Scraping race and qualifying results for every round of every season would be excessively time-consuming, as the structure of the F1 website requires loading hundreds of individual pages. Instead, we utilize the excellent resources of F1DB, a comprehensive and free open-source database containing all-time Formula One data and statistics.

The data, updated after the final Grand Prix of 2024, is freely available on GitHub. We retrieve it from the following URL: https://github.com/f1db/f1db/releases/download/v2024.24.2/f1db-csv.zip

*After downloading, we retain only the relevant datasets needed for our analysis and discard the rest.*

In [2]:
# Define the F1DB directory
f1db_dir = "f1db"
os.makedirs(f1db_dir, exist_ok=True)

# Download the ZIP file from GitHub
url = "https://github.com/f1db/f1db/releases/download/v2024.24.2/f1db-csv.zip"
zip_file_path = "f1db-csv.zip"
response = requests.get(url)
with open(zip_file_path, 'wb') as file:
    file.write(response.content)

# Extract the ZIP file
extract_dir = f1db_dir
with zipfile.ZipFile(zip_file_path, 'r') as zip_ref:
    zip_ref.extractall(extract_dir)

# Define the files to keep
files_to_keep = {
    "f1db-circuits.csv",
    "f1db-constructors.csv",
    "f1db-drivers.csv",
    "f1db-engine-manufacturers.csv",
    "f1db-races-race-results.csv",
    "f1db-races-starting-grid-positions.csv",
    "f1db-races.csv",
    "f1db-tyre-manufacturers.csv"
}

# Remove unwanted files
for root, _, files in os.walk(extract_dir):
    for file in files:
        if file not in files_to_keep:
            os.remove(os.path.join(root, file))

# Delete the ZIP file
os.remove(zip_file_path)

print("F1 data from F1DB retrieved and extracted to 'f1db' folder")

F1 data from F1DB retrieved and extracted to 'f1db' folder


# Data Cleaning and Preprocessing - Normalizing Text

Similar to the datasets from formula1.com, some drivers' and constructors' names contain non-Latin characters, which may cause issues in later stages of analysis.
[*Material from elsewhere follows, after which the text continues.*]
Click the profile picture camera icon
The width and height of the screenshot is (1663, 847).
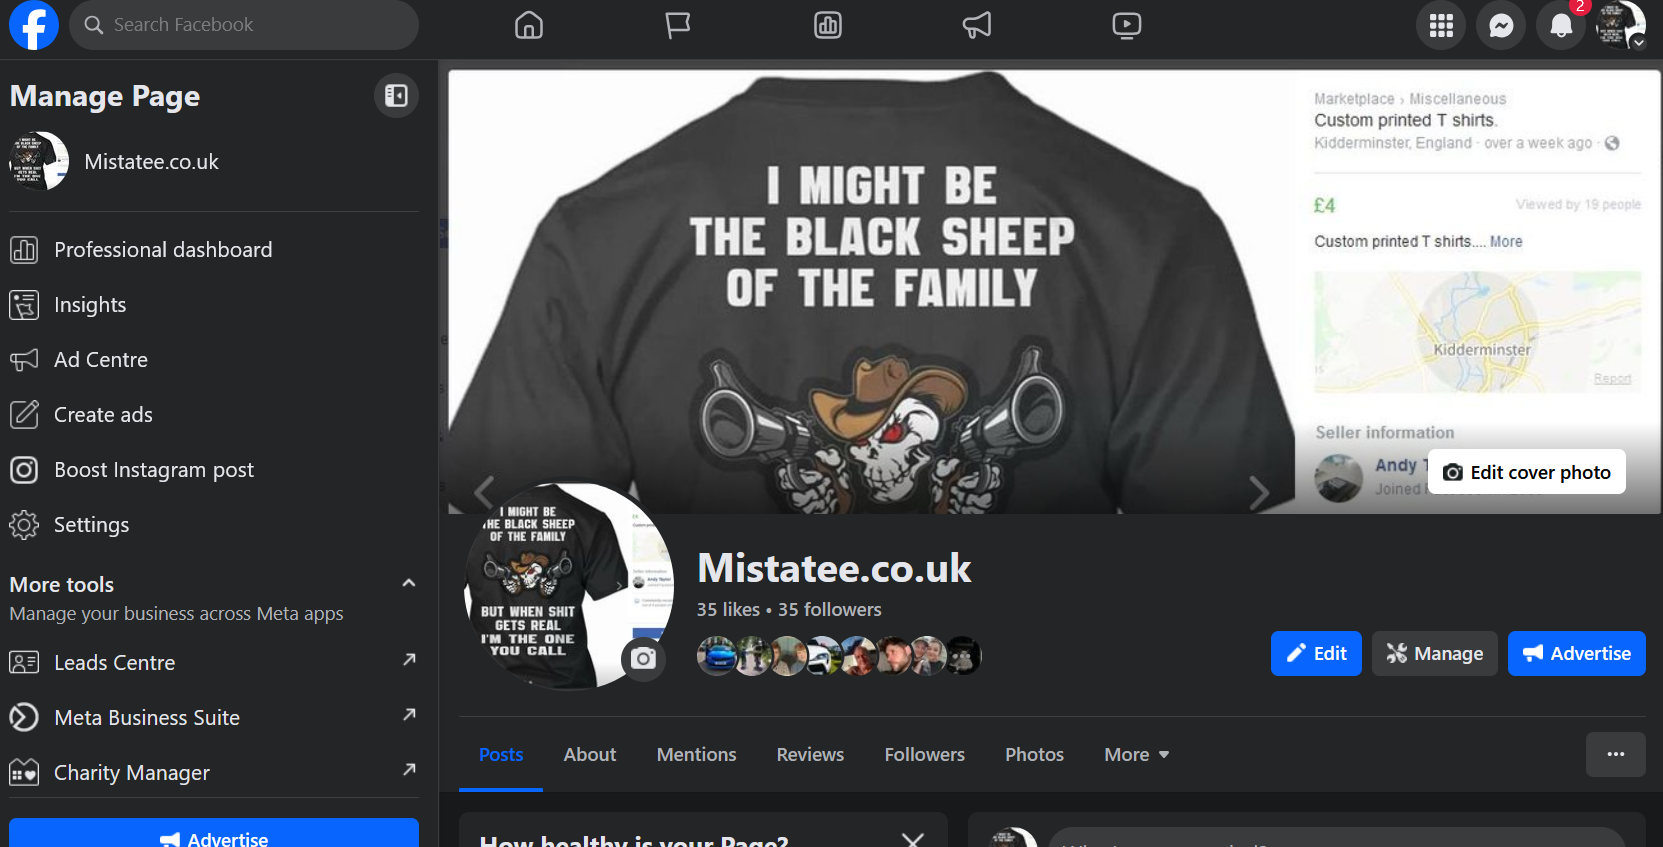coord(644,659)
To address this, we normalize all text by converting it into Unicode format to ensure consistency and compatibility.

In [3]:
# List of CSV files to edit
csv_files = [
    "f1db/f1db-circuits.csv",
    "f1db/f1db-constructors.csv",
    "f1db/f1db-drivers.csv",
    "f1db/f1db-engine-manufacturers.csv",
    "f1db/f1db-races.csv",
    "f1db/f1db-races-race-results.csv",
    "f1db/f1db-races-starting-grid-positions.csv",
    "f1db/f1db-tyre-manufacturers.csv"
]

# Function to normalize text
def normalize_text(text):
    if isinstance(text, str):
        return unicodedata.normalize('NFKD', text).encode('ASCII', 'ignore').decode('ASCII')
    return text

# Process each file
for file_path in csv_files:
    if os.path.exists(file_path):
        data = pd.read_csv(file_path, low_memory=False)
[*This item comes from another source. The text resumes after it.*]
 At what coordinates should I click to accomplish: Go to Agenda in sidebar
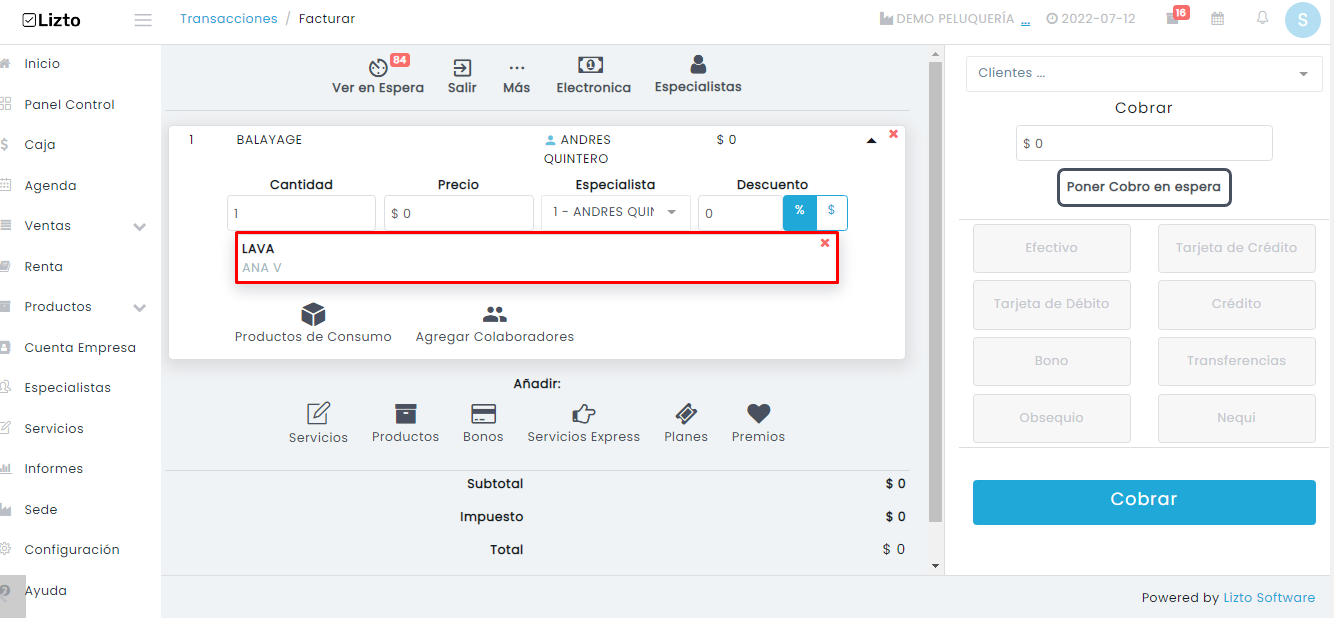click(50, 186)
        # Normalize all string columns
        for column in data.columns:
            if data[column].dtype == 'object':
                data[column] = data[column].apply(normalize_text)
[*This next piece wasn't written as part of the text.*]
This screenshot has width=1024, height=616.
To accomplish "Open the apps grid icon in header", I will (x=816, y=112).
        # Save the updated file back
        data.to_csv(file_path, index=False)
        print(f"Processed file: {file_path}")

Processed file: f1db/f1db-circuits.csv
Processed file: f1db/f1db-constructors.csv
Processed file: f1db/f1db-drivers.csv
Processed file: f1db/f1db-engine-manufacturers.csv
Processed file: f1db/f1db-races.csv
Processed file: f1db/f1db-races-race-results.csv
Processed file: f1db/f1db-races-starting-grid-positions.csv
Processed file: f1db/f1db-tyre-manufacturers.csv


# Data Cleaning and Preprocessing - Editing Race Results Dataset

We retain only a subset of the columns from the original dataset, renaming them using PascalCase for consistency. Empty values in the "Points" and "Laps" columns are filled with zeros. Additionally, we manually correct certain constructor names and time values to ensure data accuracy.

In [4]:
# Load the CSV file
input_file = "f1db/f1db-races-race-results.csv"
race_results = pd.read_csv(input_file, low_memory=False)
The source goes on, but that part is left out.